This guide will walk you through the complete core workflow from scratch in the MLOps module, using basic algorithm scenarios like "Anomaly Detection" as an example: "Prepare Dataset -> Start Model Training -> Publish Service -> Online Inference."

Prerequisites

  • You already have a BK-Lite access account with management view permissions granted for MLOps resources.
  • You have prepared a test dataset suitable for the chosen algorithm scenario (e.g., a structured CSV file with metric-formatted data that matches the selected feature characteristics).

Step-by-Step Guide

1. Mount the Data Foundation (Dataset Management)

The quality of a model heavily depends on the quality of its "feeding."

  1. Log into the system, enter MLOps, and select your target algorithm scenario from the "Scenario Dropdown" at the top-left of the platform (e.g., Anomaly Detection or Image Classification).
  2. Navigate to the "Dataset" menu in the left sidebar, click "New Dataset," and enter the basic information to create the dataset placeholder.
  3. Click on the newly created dataset details page, batch upload your raw sample files, and based on business rules, label them with their intended purpose on the page, such as "Training Set" or "Test Set."
  4. After sample allocation is complete, click "Publish Version" at the top to create a "data baseline (V1)" snapshot for mounting. The status will transition to "Published" and become available.

2. Schedule and Generate the Model (Training Task Management)

Assemble the data baseline you just created with the system's underlying algorithm to let the machine automatically learn patterns.

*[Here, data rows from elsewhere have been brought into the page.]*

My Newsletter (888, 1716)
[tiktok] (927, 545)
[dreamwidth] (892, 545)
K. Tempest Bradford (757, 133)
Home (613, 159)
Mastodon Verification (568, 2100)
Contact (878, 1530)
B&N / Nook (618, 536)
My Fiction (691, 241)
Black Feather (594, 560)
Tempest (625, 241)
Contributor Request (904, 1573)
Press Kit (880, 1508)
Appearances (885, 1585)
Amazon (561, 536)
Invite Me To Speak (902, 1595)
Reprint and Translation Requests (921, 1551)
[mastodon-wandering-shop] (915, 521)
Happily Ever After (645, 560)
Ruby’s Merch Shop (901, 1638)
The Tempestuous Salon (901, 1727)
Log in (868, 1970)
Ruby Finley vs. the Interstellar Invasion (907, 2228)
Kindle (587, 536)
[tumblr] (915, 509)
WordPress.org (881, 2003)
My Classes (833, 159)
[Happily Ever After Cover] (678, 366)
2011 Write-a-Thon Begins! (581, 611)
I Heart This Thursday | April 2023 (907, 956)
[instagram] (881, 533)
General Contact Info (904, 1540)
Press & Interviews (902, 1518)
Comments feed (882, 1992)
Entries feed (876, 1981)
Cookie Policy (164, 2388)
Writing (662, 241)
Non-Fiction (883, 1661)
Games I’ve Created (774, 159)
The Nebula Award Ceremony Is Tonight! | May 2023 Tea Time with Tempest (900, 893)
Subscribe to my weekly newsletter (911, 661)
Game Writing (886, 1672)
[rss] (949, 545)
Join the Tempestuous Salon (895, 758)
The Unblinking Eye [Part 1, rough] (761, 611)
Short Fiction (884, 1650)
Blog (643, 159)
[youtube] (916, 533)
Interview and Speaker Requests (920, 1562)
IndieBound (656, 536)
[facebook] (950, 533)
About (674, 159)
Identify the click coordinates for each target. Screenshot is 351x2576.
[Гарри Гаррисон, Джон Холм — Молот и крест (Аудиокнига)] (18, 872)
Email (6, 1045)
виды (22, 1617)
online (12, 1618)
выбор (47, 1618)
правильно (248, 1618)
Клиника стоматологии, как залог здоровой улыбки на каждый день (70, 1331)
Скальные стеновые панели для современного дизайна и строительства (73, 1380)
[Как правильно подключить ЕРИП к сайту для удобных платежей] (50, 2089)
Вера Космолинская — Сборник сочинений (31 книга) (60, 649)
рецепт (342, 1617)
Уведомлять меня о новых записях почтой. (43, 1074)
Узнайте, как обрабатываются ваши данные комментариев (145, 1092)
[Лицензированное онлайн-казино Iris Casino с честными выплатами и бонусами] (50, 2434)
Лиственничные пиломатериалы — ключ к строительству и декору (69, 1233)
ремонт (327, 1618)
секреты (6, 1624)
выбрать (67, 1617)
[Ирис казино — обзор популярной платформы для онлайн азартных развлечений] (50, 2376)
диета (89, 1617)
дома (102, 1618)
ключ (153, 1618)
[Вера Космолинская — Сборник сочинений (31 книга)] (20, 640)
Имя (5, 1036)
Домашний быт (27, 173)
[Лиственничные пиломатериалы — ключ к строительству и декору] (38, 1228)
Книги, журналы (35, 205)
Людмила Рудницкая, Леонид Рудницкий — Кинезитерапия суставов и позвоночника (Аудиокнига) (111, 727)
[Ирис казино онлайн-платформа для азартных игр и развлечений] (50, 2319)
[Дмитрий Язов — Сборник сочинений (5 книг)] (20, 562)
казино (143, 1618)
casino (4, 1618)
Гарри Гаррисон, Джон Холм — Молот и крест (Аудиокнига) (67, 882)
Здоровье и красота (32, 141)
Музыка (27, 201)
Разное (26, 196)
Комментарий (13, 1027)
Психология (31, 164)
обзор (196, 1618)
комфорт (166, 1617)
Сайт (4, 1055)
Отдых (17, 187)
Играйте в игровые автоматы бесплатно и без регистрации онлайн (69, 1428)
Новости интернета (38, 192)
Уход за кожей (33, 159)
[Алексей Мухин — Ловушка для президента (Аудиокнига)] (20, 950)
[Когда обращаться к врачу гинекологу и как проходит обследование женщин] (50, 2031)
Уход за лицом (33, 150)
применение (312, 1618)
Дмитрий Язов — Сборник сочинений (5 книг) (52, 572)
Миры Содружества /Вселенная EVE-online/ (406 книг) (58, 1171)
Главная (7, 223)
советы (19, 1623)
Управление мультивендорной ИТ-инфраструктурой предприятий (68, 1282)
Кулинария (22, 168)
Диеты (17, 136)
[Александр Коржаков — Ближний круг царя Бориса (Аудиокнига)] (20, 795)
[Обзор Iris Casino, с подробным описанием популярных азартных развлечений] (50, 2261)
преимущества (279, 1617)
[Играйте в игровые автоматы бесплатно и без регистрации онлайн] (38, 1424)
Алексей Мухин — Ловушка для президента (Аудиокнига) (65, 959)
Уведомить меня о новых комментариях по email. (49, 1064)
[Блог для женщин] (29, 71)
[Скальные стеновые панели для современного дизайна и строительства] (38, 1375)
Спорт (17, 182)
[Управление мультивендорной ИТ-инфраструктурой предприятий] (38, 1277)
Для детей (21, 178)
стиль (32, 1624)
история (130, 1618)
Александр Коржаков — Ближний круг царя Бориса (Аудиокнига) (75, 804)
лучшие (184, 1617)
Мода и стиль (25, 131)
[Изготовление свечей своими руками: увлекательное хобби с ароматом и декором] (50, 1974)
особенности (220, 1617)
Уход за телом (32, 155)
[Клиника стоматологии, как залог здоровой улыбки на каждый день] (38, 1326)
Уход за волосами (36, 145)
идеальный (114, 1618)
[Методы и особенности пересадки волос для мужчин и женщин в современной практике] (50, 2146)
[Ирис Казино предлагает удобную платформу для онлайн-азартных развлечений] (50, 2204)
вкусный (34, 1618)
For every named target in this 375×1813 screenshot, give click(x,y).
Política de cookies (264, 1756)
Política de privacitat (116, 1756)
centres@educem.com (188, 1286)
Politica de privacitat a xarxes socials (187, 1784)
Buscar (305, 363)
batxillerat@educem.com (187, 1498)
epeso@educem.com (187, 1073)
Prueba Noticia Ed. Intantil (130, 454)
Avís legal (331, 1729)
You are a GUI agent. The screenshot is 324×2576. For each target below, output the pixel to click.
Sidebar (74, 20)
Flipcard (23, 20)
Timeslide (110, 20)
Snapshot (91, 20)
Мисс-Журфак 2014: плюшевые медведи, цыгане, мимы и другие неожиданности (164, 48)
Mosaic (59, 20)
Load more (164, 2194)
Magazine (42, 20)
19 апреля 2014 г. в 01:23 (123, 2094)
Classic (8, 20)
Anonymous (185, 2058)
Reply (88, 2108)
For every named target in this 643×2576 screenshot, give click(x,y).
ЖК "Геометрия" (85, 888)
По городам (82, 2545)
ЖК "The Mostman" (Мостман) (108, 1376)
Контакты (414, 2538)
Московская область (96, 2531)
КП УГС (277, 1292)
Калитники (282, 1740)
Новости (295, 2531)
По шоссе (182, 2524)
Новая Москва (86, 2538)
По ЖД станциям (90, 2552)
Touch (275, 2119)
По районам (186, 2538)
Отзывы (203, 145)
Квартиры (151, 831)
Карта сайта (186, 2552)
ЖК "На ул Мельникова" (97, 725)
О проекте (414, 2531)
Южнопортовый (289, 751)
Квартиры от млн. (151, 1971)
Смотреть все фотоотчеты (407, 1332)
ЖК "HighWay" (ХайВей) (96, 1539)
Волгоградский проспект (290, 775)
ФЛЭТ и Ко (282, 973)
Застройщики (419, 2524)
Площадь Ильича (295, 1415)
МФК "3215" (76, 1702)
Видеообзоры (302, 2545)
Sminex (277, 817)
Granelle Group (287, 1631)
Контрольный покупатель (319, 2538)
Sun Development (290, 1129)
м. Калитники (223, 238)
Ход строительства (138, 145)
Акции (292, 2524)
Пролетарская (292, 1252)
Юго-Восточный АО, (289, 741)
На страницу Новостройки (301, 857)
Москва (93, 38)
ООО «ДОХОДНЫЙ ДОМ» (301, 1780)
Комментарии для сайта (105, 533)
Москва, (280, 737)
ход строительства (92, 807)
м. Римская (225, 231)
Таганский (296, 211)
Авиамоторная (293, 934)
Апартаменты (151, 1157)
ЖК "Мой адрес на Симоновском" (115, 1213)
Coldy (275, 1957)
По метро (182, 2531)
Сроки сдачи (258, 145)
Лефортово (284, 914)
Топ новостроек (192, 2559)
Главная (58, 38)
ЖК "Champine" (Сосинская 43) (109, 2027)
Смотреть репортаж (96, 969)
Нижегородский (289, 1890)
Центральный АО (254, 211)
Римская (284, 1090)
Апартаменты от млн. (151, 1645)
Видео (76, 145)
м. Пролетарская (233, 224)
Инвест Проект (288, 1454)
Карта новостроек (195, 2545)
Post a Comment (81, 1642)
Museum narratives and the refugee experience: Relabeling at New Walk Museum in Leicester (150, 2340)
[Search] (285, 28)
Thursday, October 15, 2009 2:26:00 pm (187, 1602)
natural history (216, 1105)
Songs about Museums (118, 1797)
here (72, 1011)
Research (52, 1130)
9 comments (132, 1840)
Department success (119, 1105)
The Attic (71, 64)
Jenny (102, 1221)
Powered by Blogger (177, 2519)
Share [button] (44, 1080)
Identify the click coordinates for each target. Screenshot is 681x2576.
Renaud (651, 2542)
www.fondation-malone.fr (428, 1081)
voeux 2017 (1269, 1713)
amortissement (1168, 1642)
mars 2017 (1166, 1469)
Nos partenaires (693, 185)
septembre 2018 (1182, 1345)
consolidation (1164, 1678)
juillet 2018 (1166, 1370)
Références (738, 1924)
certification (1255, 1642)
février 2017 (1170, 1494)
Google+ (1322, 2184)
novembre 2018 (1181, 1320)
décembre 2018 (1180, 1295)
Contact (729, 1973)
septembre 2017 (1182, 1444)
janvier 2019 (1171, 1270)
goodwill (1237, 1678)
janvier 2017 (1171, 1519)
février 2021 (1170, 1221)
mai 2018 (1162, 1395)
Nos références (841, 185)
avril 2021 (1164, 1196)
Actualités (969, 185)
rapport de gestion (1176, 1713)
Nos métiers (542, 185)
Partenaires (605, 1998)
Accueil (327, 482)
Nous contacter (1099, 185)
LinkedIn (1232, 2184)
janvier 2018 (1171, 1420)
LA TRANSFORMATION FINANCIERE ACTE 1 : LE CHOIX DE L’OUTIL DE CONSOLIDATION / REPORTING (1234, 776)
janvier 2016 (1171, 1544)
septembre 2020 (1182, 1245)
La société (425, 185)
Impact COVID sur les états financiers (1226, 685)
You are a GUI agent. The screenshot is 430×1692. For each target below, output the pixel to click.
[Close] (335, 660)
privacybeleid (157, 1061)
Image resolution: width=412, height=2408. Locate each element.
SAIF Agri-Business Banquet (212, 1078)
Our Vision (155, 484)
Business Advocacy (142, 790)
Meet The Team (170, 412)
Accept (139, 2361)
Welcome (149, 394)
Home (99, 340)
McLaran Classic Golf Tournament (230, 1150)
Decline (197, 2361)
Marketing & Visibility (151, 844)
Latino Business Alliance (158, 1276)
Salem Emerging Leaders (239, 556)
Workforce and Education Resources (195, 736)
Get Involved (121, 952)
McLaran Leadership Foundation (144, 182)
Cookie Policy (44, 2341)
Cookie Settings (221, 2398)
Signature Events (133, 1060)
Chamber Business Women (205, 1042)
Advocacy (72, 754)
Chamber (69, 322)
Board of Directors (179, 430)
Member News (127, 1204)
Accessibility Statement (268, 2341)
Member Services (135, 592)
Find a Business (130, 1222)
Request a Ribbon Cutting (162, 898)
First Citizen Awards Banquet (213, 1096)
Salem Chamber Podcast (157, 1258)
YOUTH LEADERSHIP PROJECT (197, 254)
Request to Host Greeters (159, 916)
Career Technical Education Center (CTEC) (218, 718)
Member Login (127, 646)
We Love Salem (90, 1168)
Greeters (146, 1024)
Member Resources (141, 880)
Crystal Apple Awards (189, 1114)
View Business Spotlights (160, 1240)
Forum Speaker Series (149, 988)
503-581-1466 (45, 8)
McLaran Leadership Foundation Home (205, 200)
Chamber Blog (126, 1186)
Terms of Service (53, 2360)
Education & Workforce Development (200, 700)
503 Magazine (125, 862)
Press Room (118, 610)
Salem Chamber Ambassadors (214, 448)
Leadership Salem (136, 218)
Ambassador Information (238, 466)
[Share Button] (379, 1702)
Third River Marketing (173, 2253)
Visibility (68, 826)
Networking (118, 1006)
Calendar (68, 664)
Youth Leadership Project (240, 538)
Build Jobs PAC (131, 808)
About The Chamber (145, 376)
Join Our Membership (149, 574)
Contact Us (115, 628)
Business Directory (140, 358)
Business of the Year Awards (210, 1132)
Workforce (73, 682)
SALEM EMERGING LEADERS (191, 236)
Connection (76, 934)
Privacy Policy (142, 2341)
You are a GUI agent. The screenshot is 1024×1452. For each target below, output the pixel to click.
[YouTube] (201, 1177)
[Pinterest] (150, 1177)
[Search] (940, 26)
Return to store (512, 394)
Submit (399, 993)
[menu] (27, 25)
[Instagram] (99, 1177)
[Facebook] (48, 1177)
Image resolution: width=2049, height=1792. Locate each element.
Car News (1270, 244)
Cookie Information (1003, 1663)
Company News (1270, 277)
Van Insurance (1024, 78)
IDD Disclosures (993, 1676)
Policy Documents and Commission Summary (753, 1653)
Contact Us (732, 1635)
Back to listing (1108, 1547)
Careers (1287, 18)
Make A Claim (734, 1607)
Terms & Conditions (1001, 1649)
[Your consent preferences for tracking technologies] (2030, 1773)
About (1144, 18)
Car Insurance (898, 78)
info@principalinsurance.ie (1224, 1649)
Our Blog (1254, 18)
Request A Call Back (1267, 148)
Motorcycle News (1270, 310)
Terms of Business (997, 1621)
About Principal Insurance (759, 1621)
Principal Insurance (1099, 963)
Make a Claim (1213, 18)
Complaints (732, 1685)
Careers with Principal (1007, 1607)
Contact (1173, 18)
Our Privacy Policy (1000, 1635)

  1. Return to the left menu, enter the "Training Tasks" area, and click "New Task."
  2. In the task configuration dialog, you only need to mount two key items: (1) the "Dataset Published Version" you created in Step 1; (2) the algorithm configuration and core input features you want to use.
  3. After saving, the task will be in "Pending Training" status. Click the "Start Training" button in the task list.
  4. During actual training (status: "Training"), you can refresh at any time and inspect the task's Metric History and Runtime Parameters panels to evaluate effectiveness and estimate remaining wait time.

3. Build a Consumable Capability (Capability Publishing)

A model's business value can only be realized once it becomes an online API or test endpoint.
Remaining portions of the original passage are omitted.